**What to produce:**
Without any pictures, retype exactly the lines from the one with "This screenshot has height=875, width=1325." through the final line of the records.

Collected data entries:
==*==

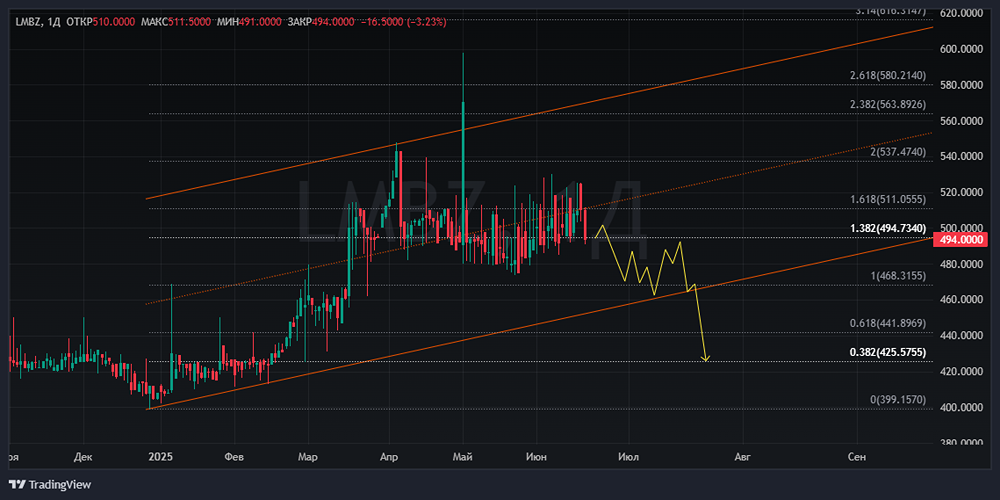Screen dimensions: 1000x500
Task: Click the TradingView logo icon
Action: tap(20, 484)
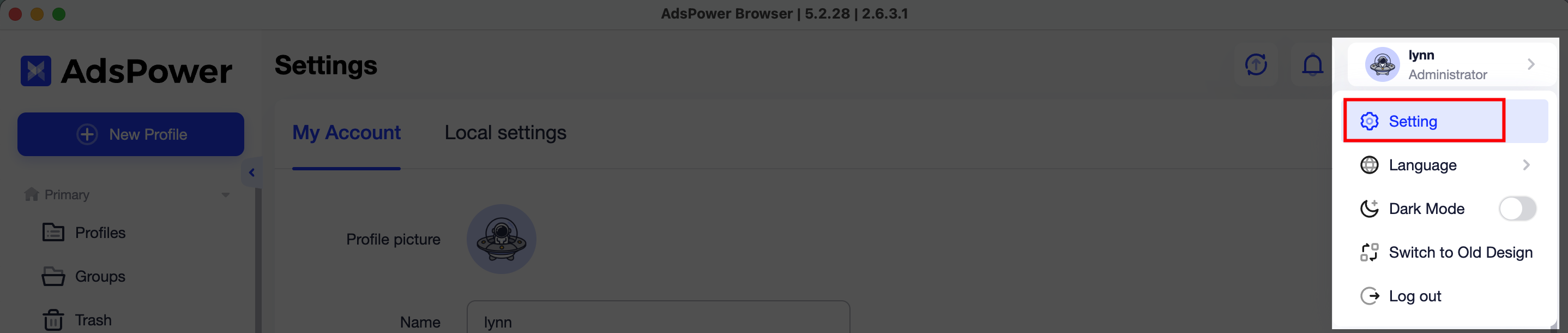Select the My Account tab
Image resolution: width=1568 pixels, height=333 pixels.
pyautogui.click(x=346, y=132)
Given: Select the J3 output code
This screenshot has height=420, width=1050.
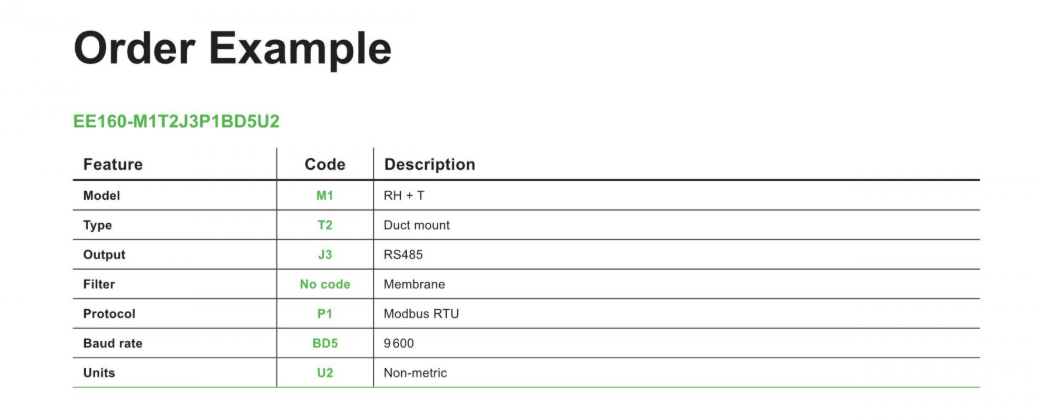Looking at the screenshot, I should click(x=325, y=255).
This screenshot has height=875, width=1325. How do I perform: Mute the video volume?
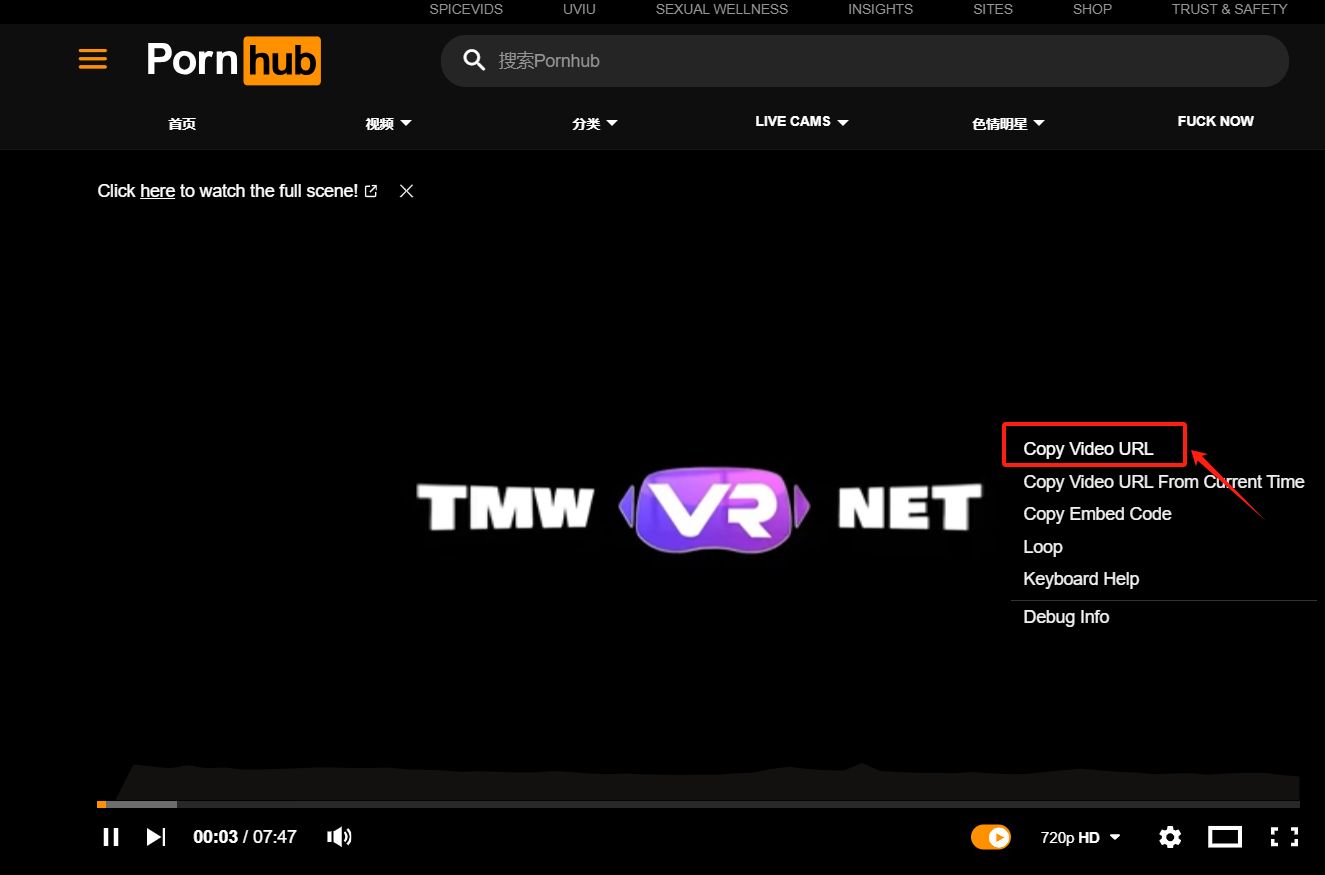pyautogui.click(x=339, y=837)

==*==

**Task output:**
This screenshot has height=875, width=1325. How do I perform: Mute the video volume?
pyautogui.click(x=339, y=837)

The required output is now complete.